Why the "optime" is always "0:0"?
2) What information does the skew column convey?
I've set up my replicas according to MongoDB's documentation and data seems to replicate across the set nicely, so no problem with that.
Another thing is that logs across all MongoDB hosts are polluted with such entries:
Thu Mar 15 03:25:29 [initandlisten] connection accepted from 127.0.0.1:38599 #112781
Thu Mar 15 03:25:29 [conn112781] authenticate: { authenticate: 1, nonce: "99e2a4a5124541b9", user: "__system", key: "417d42d26643b2c2d014b89900700263" }
Thu Mar 15 03:25:32 [clientcursormon] mem (MB) res:12 virt:244 mapped:32
Thu Mar 15 03:25:34 [conn112779] end connection 127.0.0.1:38586
Thu Mar 15 03:25:34 [initandlisten] connection accepted from 127.0.0.1:38602 #112782
Thu Mar 15 03:25:34 [conn112782] authenticate: { authenticate: 1, nonce: "a021e521ac9e19bc", user: "__system", key: "14507310174c89cdab3b82decb52b47c" }
Thu Mar 15 03:25:36 [conn112778] end connection 127.0.0.1:38585
Thu Mar 15 03:25:36 [initandlisten] connection accepted from 127.0.0.1:38604 #112783
Thu Mar 15 03:25:37 [conn112783] authenticate: { authenticate: 1, nonce: "58bcf511e040b760", user: "__system", key: "24c5b20886f6d390d1ea8ea1c61fd109" }
Thu Mar 15 03:26:00 [conn112781] end connection 127.0.0.1:38599
Thu Mar 15 03:26:00 [initandlisten] connection accepted from 127.0.0.1:38615 #112784
Thu Mar 15 03:26:00 [conn112784] authenticate: { authenticate: 1, nonce: "8a8f24fe012a03fe", user: "__system", key: "9b0be0c7fc790021b25aeb4511d85848" }
Thu Mar 15 03:26:01 [conn112780] end connection 127.0.0.1:38598
Thu Mar 15 03:26:01 [initandlisten] connection accepted from 127.0.0.1:38616 #112785
Thu Mar 15 03:26:01 [conn112785] authenticate: { authenticate: 1, nonce: "420808aa9a12947", user: "__system", key: "90e8654a2eb3981219c370208989e97a" }
Thu Mar 15 03:26:04 [conn112782] end connection 127.0.0.1:38602
Thu Mar 15 03:26:04 [initandlisten] connection accepted from 127.0.0.1:38617 #112786
Thu Mar 15 03:26:04 [conn112786] authenticate: { authenticate: 1, nonce: "b46ac4868db60973", user: "__system", key: "43cda53cc503bce942040ba8d3c6c3b1" }
Thu Mar 15 03:26:09 [conn112783] end connection 127.0.0.1:38604
Thu Mar 15 03:26:09 [initandlisten] connection accepted from 127.0.0.1:38621 #112787
Thu Mar 15 03:26:10 [conn112787] authenticate: { authenticate: 1, nonce: "20fae7ed47cd1780", user: "__system", key: "f7b81c2d53ad48343e917e2db9125470" }
Thu Mar 15 03:26:30 [conn112784] end connection 127.0.0.1:38615
Thu Mar 15 03:26:30 [initandlisten] connection accepted from 127.0.0.1:38632 #112788
Thu Mar 15 03:26:31 [conn112788] authenticate: { authenticate: 1, nonce: "38ee5b7b665d26be", user: "__system", key: "49c1f9f4e3b5cf2bf05bfcbb939ee422" }
Thu Mar 15 03:26:33 [conn112785] end connection 127.0.0.1:38616
It seems like many connections are established and dropped.
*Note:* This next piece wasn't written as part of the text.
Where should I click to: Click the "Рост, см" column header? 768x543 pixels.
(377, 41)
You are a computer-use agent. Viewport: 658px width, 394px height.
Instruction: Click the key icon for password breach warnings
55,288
Is that the replica set heartbeat?
Additional information
Arbiter config
dbpath=/var/lib/mongodb
logpath=/var/log/mongodb/mongodb.log
logappend=true
port = 27000
bind_ip = 127.0.1.1
rest = true
journal = true
replSet = myreplname
keyFile = /etc/mongodb/set.key
oplogSize = 8
quiet = true
Replica set member config
dbpath=/root/local/var/mongodb
logpath=/root/local/var/log/mongodb.log
logappend=true
port = 27002
bind_ip = 127.0.1.1
rest = true
journal = true
replSet = myreplname
keyFile = /root/local/etc/set.key
quiet = true
MongoDB instances are running on different machines and connect to each other over SSH tunnels setup in fully connected mesh.

The arbiter doesn't do anything besides participate in elections, so it has no further operations after startup. "Skew" is clock skew in seconds between this member and the others in the set. Yes, the connect / disconnect messages are heartbeats.